START Material for this exercise

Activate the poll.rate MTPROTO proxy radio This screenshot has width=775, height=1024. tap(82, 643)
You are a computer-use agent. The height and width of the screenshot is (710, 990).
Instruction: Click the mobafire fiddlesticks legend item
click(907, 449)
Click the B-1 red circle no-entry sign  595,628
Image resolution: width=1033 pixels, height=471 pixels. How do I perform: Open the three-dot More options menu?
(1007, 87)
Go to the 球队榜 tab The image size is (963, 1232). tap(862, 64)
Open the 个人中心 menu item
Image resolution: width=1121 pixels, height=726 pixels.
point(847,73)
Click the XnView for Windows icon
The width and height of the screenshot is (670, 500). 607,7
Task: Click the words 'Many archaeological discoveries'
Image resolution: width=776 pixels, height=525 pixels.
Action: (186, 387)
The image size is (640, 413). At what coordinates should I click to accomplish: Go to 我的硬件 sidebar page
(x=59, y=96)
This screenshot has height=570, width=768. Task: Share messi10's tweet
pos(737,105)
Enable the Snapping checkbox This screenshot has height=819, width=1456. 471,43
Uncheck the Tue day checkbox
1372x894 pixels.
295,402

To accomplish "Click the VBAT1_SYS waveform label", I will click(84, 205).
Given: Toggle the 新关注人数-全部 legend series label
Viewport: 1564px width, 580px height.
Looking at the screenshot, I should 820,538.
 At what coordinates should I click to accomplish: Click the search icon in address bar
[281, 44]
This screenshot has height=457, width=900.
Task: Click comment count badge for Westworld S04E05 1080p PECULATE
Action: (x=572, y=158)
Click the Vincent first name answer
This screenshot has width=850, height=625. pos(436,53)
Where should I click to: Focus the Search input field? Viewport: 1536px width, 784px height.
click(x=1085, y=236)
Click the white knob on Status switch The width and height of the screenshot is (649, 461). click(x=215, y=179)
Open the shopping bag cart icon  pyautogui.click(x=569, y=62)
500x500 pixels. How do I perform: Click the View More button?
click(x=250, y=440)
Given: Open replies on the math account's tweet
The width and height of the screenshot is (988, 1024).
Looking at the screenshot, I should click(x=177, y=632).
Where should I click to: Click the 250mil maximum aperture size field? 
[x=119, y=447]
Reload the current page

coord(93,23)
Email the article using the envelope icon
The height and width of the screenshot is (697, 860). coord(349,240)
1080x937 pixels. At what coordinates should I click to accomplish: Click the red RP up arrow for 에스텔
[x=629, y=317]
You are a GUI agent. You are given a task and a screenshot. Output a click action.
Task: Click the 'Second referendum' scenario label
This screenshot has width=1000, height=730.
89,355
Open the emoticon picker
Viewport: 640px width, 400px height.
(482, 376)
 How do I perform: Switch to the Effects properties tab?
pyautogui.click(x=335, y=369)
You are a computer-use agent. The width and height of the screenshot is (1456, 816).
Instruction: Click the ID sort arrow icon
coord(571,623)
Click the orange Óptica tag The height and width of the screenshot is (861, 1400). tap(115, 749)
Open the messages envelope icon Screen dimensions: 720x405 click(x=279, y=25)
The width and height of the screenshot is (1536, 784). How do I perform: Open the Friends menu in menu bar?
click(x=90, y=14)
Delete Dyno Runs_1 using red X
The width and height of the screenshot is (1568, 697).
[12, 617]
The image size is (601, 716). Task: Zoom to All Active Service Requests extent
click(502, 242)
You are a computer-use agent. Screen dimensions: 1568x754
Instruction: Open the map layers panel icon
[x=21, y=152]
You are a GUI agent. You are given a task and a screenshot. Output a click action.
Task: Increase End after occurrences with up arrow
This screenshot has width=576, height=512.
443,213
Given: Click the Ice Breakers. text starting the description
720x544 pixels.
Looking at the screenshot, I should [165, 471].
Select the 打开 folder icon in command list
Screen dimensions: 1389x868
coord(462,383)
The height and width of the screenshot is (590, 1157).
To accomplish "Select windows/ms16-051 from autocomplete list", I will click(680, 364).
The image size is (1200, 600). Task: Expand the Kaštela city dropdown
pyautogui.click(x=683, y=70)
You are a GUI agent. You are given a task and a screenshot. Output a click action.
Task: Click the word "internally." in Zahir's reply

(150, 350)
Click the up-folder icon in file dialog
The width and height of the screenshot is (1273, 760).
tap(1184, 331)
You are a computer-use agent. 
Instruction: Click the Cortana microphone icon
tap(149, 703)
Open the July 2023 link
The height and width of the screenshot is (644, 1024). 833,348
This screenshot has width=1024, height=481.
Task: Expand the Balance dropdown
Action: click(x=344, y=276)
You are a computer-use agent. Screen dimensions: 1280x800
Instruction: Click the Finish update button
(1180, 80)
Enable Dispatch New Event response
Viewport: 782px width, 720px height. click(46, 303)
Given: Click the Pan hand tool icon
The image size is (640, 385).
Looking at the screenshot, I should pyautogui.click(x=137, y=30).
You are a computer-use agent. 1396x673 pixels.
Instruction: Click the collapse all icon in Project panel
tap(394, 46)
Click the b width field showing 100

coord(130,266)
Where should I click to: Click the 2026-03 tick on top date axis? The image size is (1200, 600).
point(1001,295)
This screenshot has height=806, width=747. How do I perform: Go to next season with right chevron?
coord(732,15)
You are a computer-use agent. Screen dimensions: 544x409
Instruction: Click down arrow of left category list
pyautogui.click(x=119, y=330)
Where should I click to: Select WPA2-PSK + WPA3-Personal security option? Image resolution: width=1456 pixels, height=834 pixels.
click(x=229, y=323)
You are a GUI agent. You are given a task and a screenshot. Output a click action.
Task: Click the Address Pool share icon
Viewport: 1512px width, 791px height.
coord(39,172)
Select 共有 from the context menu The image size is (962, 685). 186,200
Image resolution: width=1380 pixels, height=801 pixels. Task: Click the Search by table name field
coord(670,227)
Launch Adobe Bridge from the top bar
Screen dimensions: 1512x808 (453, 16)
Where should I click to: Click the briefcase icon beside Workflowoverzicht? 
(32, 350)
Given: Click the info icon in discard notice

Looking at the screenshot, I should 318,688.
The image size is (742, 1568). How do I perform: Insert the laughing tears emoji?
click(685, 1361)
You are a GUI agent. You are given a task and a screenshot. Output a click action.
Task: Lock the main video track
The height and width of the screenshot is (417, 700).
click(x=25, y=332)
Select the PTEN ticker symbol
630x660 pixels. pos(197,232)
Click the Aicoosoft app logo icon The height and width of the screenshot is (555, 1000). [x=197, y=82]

END Material for this exercise

# Task
In full and without alteration, transcribe the listing above.

# Answer to the exercise
Activate the poll.rate MTPROTO proxy radio This screenshot has width=775, height=1024. tap(82, 643)
You are a computer-use agent. The height and width of the screenshot is (710, 990).
Instruction: Click the mobafire fiddlesticks legend item
click(907, 449)
Click the B-1 red circle no-entry sign  595,628
Image resolution: width=1033 pixels, height=471 pixels. How do I perform: Open the three-dot More options menu?
(1007, 87)
Go to the 球队榜 tab The image size is (963, 1232). tap(862, 64)
Open the 个人中心 menu item
Image resolution: width=1121 pixels, height=726 pixels.
point(847,73)
Click the XnView for Windows icon
The width and height of the screenshot is (670, 500). 607,7
Task: Click the words 'Many archaeological discoveries'
Image resolution: width=776 pixels, height=525 pixels.
Action: (186, 387)
The image size is (640, 413). At what coordinates should I click to accomplish: Go to 我的硬件 sidebar page
(x=59, y=96)
This screenshot has height=570, width=768. Task: Share messi10's tweet
pos(737,105)
Enable the Snapping checkbox This screenshot has height=819, width=1456. 471,43
Uncheck the Tue day checkbox
1372x894 pixels.
295,402

To accomplish "Click the VBAT1_SYS waveform label", I will click(84, 205).
Given: Toggle the 新关注人数-全部 legend series label
Viewport: 1564px width, 580px height.
Looking at the screenshot, I should 820,538.
 At what coordinates should I click to accomplish: Click the search icon in address bar
[281, 44]
This screenshot has height=457, width=900.
Task: Click comment count badge for Westworld S04E05 1080p PECULATE
Action: (x=572, y=158)
Click the Vincent first name answer
This screenshot has width=850, height=625. pos(436,53)
Where should I click to: Focus the Search input field? Viewport: 1536px width, 784px height.
click(x=1085, y=236)
Click the white knob on Status switch The width and height of the screenshot is (649, 461). click(x=215, y=179)
Open the shopping bag cart icon  pyautogui.click(x=569, y=62)
500x500 pixels. How do I perform: Click the View More button?
click(x=250, y=440)
Given: Open replies on the math account's tweet
The width and height of the screenshot is (988, 1024).
Looking at the screenshot, I should click(x=177, y=632).
Where should I click to: Click the 250mil maximum aperture size field? 
[x=119, y=447]
Reload the current page

coord(93,23)
Email the article using the envelope icon
The height and width of the screenshot is (697, 860). coord(349,240)
1080x937 pixels. At what coordinates should I click to accomplish: Click the red RP up arrow for 에스텔
[x=629, y=317]
You are a GUI agent. You are given a task and a screenshot. Output a click action.
Task: Click the 'Second referendum' scenario label
This screenshot has width=1000, height=730.
89,355
Open the emoticon picker
Viewport: 640px width, 400px height.
(482, 376)
 How do I perform: Switch to the Effects properties tab?
pyautogui.click(x=335, y=369)
You are a computer-use agent. The width and height of the screenshot is (1456, 816).
Instruction: Click the ID sort arrow icon
coord(571,623)
Click the orange Óptica tag The height and width of the screenshot is (861, 1400). tap(115, 749)
Open the messages envelope icon Screen dimensions: 720x405 click(x=279, y=25)
The width and height of the screenshot is (1536, 784). How do I perform: Open the Friends menu in menu bar?
click(x=90, y=14)
Delete Dyno Runs_1 using red X
The width and height of the screenshot is (1568, 697).
[12, 617]
The image size is (601, 716). Task: Zoom to All Active Service Requests extent
click(502, 242)
You are a computer-use agent. Screen dimensions: 1568x754
Instruction: Open the map layers panel icon
[x=21, y=152]
You are a GUI agent. You are given a task and a screenshot. Output a click action.
Task: Increase End after occurrences with up arrow
This screenshot has width=576, height=512.
443,213
Given: Click the Ice Breakers. text starting the description
720x544 pixels.
Looking at the screenshot, I should [165, 471].
Select the 打开 folder icon in command list
Screen dimensions: 1389x868
coord(462,383)
The height and width of the screenshot is (590, 1157).
To accomplish "Select windows/ms16-051 from autocomplete list", I will click(680, 364).
The image size is (1200, 600). Task: Expand the Kaštela city dropdown
pyautogui.click(x=683, y=70)
You are a GUI agent. You are given a task and a screenshot. Output a click action.
Task: Click the word "internally." in Zahir's reply

(150, 350)
Click the up-folder icon in file dialog
The width and height of the screenshot is (1273, 760).
tap(1184, 331)
You are a computer-use agent. 
Instruction: Click the Cortana microphone icon
tap(149, 703)
Open the July 2023 link
The height and width of the screenshot is (644, 1024). 833,348
This screenshot has width=1024, height=481.
Task: Expand the Balance dropdown
Action: click(x=344, y=276)
You are a computer-use agent. Screen dimensions: 1280x800
Instruction: Click the Finish update button
(1180, 80)
Enable Dispatch New Event response
Viewport: 782px width, 720px height. click(46, 303)
Given: Click the Pan hand tool icon
The image size is (640, 385).
Looking at the screenshot, I should pyautogui.click(x=137, y=30).
You are a computer-use agent. 1396x673 pixels.
Instruction: Click the collapse all icon in Project panel
tap(394, 46)
Click the b width field showing 100

coord(130,266)
Where should I click to: Click the 2026-03 tick on top date axis? The image size is (1200, 600).
point(1001,295)
This screenshot has height=806, width=747. How do I perform: Go to next season with right chevron?
coord(732,15)
You are a computer-use agent. Screen dimensions: 544x409
Instruction: Click down arrow of left category list
pyautogui.click(x=119, y=330)
Where should I click to: Select WPA2-PSK + WPA3-Personal security option? Image resolution: width=1456 pixels, height=834 pixels.
click(x=229, y=323)
You are a GUI agent. You are given a task and a screenshot. Output a click action.
Task: Click the Address Pool share icon
Viewport: 1512px width, 791px height.
coord(39,172)
Select 共有 from the context menu The image size is (962, 685). 186,200
Image resolution: width=1380 pixels, height=801 pixels. Task: Click the Search by table name field
coord(670,227)
Launch Adobe Bridge from the top bar
Screen dimensions: 1512x808 (453, 16)
Where should I click to: Click the briefcase icon beside Workflowoverzicht? 
(32, 350)
Given: Click the info icon in discard notice

Looking at the screenshot, I should 318,688.
The image size is (742, 1568). How do I perform: Insert the laughing tears emoji?
click(685, 1361)
You are a GUI agent. You are given a task and a screenshot. Output a click action.
Task: Lock the main video track
The height and width of the screenshot is (417, 700).
click(x=25, y=332)
Select the PTEN ticker symbol
630x660 pixels. pos(197,232)
Click the Aicoosoft app logo icon The height and width of the screenshot is (555, 1000). [x=197, y=82]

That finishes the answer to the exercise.